Its common that CPTSD sufferers have little or no close attachments to others, because that capacity leaves us.
I am loved by many people who have graciously put me in their hearts, and the wall of disassociation, this muting of that emotional capacity to really connect leaves me feeling miles from everyone in my social life. Like some ungrateful house cat I enter their lives they project their natures on me and I simply stay the beast I am, this highly functioning emotionally castrated sociopath. This broken person who just wants to break down and cry, whos biology has turned against him. Yet every time I open that door, try to feel and connect show that side, those same people just feel helpless in the face of that and  turn on you out of frustration and the compelling urge to act on the emotions you have stirred. Ignorance of anxiety disorders and hurtful nonchalant statements "Just get over it" "You need to man up" Whats more heartbreaking then the person you love the most throwing their hands up and leaving you when you just wanted to be close to someone who is there for you. I cant tell if this is getting better or worst anymore...

Three Roses

Chair man meow (I like your name) - are you reading books, talking to someone, getting help? You matter, you're here for a reason.

chairmanmeow

Iv been living with this since I was 3 it think, and it entered my awareness something like 5-6 years ago I read I understand a lot of what is exactly going on in my brain in my emotions in my body. But It offers little comfort or sanity these days. Sometimes I have almost normal moments, those shine an awful perspective on what my normal is. It leads me to a perspective other people cant handle so I have been quiet, but people cant seem to handle that either. I know what I need to maybe really heal but thats out of my reach right now. Im not even sure what else I could do anymore, its not like I have money, and I find no solace these days, I have a future if I can only find it in me to grasp it yet Im inclined to tuck and roll and let everything fall apart because sustaining is taking more out of me then Im starting to feel its worth, so Im looking right now for some new perspecive, took some time off of work on a trip right now delivering a sailboat, but even here I am haunted Im getting to a breaking point...... there is no help for me, professionals let me down and you dont heal attachment issues alone. I can accept things for way they are untill they are not even if I feel this way.

Three Roses

Pete walker's book "CPTSD from surviving to thriving" is helping me a lot. I haven't been back to therapy since i was diagnosed over two years ago... i am just now starting to feel like i could talk to someone about my past. He writes in his book about "co-counseling" with a friend or good-enough person. I've also got his workbook on the way. There are lots of articles and resources here, on top of just a ton of shoulders to cry on and people who will listen to our ranting. Keep posting and sharing! There are people here who are safe enough and good enough, who care about us.  :heythere:

healingjourney

Quote from: chairmanmeow on June 01, 2016, 04:12:12 AM
Its common that CPTSD sufferers have little or no close attachments to others, because that capacity leaves us.
I am loved by many people who have graciously put me in their hearts, and the wall of disassociation, this muting of that emotional capacity to really connect leaves me feeling miles from everyone in my social life.

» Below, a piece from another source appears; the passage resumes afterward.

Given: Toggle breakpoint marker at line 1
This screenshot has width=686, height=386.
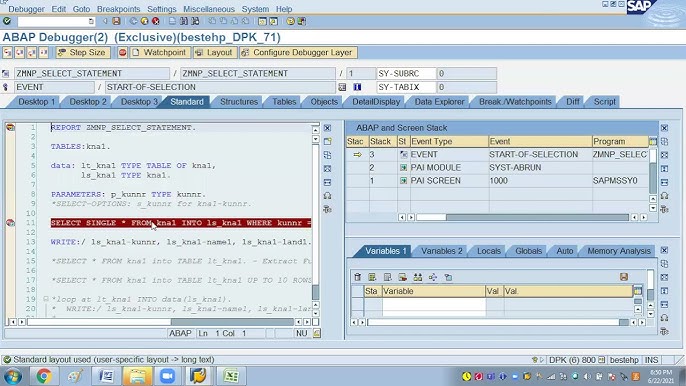Looking at the screenshot, I should pos(10,127).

I really related to this. Some days I walk around like there are bullets whizzing down the streets and if I don't win my minor battle in that moment, I and mankind will be endangered. Then when I encounter somebody and he/she is having an emotional issue, I look them dead in the face with the attitude of "don't you see we're at war, man- get up and win, stop complaining". I'm always ready to press on and fight, never able to sit back and relax and reflect or feel what I or others are going through.

Thank you for sharing

Sesame

While I do have a very supportive husband, I can relate to these feelings. No one understands me and so I've never revealed my belief I suffer from C-PTSD to anyone but him. Basically, I know too many people will tell me what you've heard and instead of being compassionate, they will attack me and make recovery a lot more difficult. So I keep it all to myself. I guess I still believe revealing everything is far too dangerous.

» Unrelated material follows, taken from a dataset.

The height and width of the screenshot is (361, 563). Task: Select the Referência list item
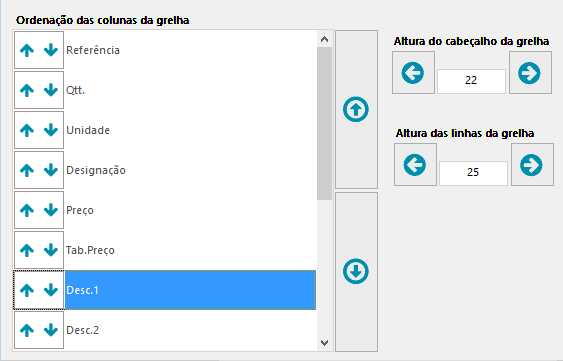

People like me, but would they still feel the same way if they knew everything? I'm only willing to take the risk with people I've known long enough that I feel I can trust them to be kind and understanding. I've had enough harsh criticism in my life; I don't need any more from those I spill my heart out to.

Rainydaze

Quote from: chairmanmeow on June 06, 2016, 02:26:13 AM
Iv been living with this since I was 3 it think, and it entered my awareness something like 5-6 years ago I read I understand a lot of what is exactly going on in my brain in my emotions in my body. But It offers little comfort or sanity these days. Sometimes I have almost normal moments, those shine an awful perspective on what my normal is. It leads me to a perspective other people cant handle so I have been quiet, but people cant seem to handle that either. I know what I need to maybe really heal but thats out of my reach right now. Im not even sure what else I could do anymore, its not like I have money, and I find no solace these days, I have a future if I can only find it in me to grasp it yet Im inclined to tuck and roll and let everything fall apart because sustaining is taking more out of me then Im starting to feel its worth, so Im looking right now for some new perspecive, took some time off of work on a trip right now delivering a sailboat, but even here I am haunted Im getting to a breaking point...... there is no help for me, professionals let me down and you dont heal attachment issues alone. I can accept things for way they are untill they are not even if I feel this way.

Anyone who hasn't been through trauma can't handle it because they have no similar experience to reflect on and relate to. When I feel I'm doing well I reach out to 'normal' people on what feels like a shallow, superficial level because I seem to be more on a level plain with them, but if I'm having a tough time with CPTSD I recoil from them and come on here to speak to people who do get it. Unfortunately as much as you might yearn for people to change and become more understanding they won't because they're ignorant. I don't mean that in a completely derogatory way to them, it's just that for me personally unless someone has lived in fear throughout their childhood and grown up being belittled and humiliated by caregivers then they're just not going to understand how devastating it is into adulthood.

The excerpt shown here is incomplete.